I want to be clear about that — not because it made things better, but because I spent the entire three-hour journey to Ironmoor trying to decide what it meant. Wolves who wanted witches dead chained them. Wolves who wanted leverage chained them. Wolves who were afraid of what they might do chained them twice.

Kael Dravon put me on a horse, rode beside me in silence, and kept his eyes on the treeline like I wasn't worth watching.

It was the most unsettling thing he could have done.

I tested the bond three times on that ride. Pulled at it the way you probe a bruise — not to heal it, just to understand the shape of the damage. Each time, I felt it pulse back at me, warm and infuriatingly steady. Most bonds I'd encountered were fragile things. Bright and brittle. Easy to fray at the edges.

This one felt like it had been waiting.

I stopped testing it after the third time because I could feel him feel me doing it. His jaw tightened. Nothing else changed. But that small tightening told me enough: he felt every time I touched it, and he was choosing not to react. Choosing, very deliberately, to give me nothing.

Fine. Two could play at cold.

* * *

Ironmoor was not what the stories said.

The stories — passed between the scattered remnants of witch bloodlines, traded in whispers at border crossings and underground safe houses — described it as grim. A fortress pack. Stone walls and iron gates and wolves who didn't smile. The kind of place that crushed anything soft that came inside it.

The reality was worse, because it was beautiful.

The territory opened out of the forest like a held breath releasing — rolling hills dotted with fires, long low buildings of dark timber and pale stone, wolves moving between them with the particular ease of people who belonged somewhere completely. Children ran between the structures. Someone was cooking something that smelled like woodsmoke and roasted herbs. A woman sitting on a fence post looked up as we rode in, saw me, and went very still.

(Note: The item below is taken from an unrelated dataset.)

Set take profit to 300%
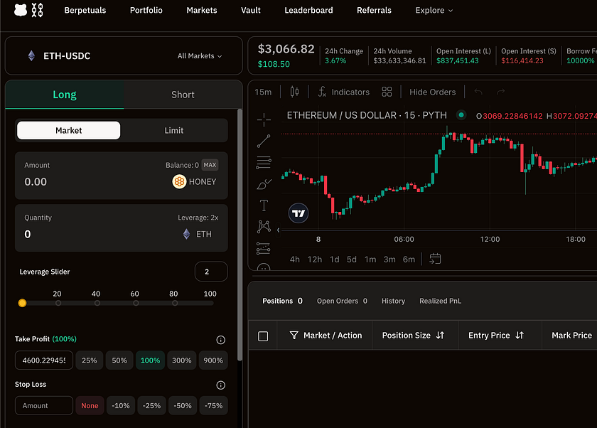[x=181, y=360]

Word traveled fast in wolf packs. By the time we reached the main hall, there were two dozen faces turned toward us, wearing expressions ranging from confusion to hostility to something that looked, on one woman near the door, almost like relief.

I filed that away.

Kael dismounted without looking at me, handed his reins to a boy who materialized from nowhere, and said something low to the woman near the door — tall, dark-skinned, carrying herself like someone who'd long ago decided she was done being impressed by things. She flicked her eyes to me once. Sharp assessment, top to bottom, the kind that takes inventory rather than judges.

Then she looked back at Kael and said, loud enough for me to hear: "You brought her here."

"Evidently," he said.

"The Council will —"

"I know what the Council will do." He walked past her into the hall. "Put her in the east wing. The room with the window."

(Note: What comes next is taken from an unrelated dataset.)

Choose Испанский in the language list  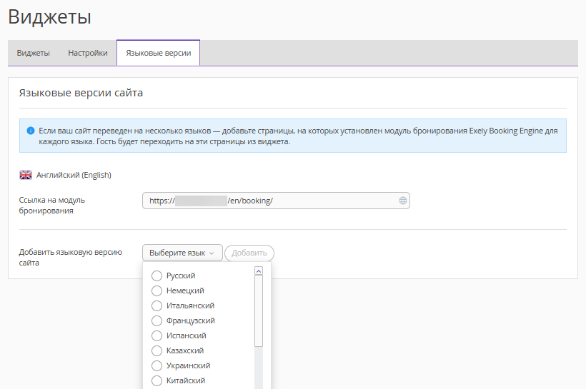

The woman — I would learn her name was Lyra, his Beta — watched him go with an expression I recognized on sight. It was the face of someone who has been managing an impossible person for years and has simply made peace with it.

She turned to me. "Can you walk, or did he break something?"

"I can walk."

"Good." She started moving. "Try anything and I'll put you through a wall. Not because he told me to. Because I'm good at it and I don't like complications."

I almost liked her immediately. I didn't trust that feeling, so I filed it away with everything else and followed.

* * *

The room was not a cell.

That was the second unsettling thing. A real window — unbarred, facing the hills — a bed with actual blankets, a washbasin, a small table. Not generous. Not warm. But not a punishment, either. It felt like the room of someone who hadn't decided yet what I was.

Lyra left without locking the door.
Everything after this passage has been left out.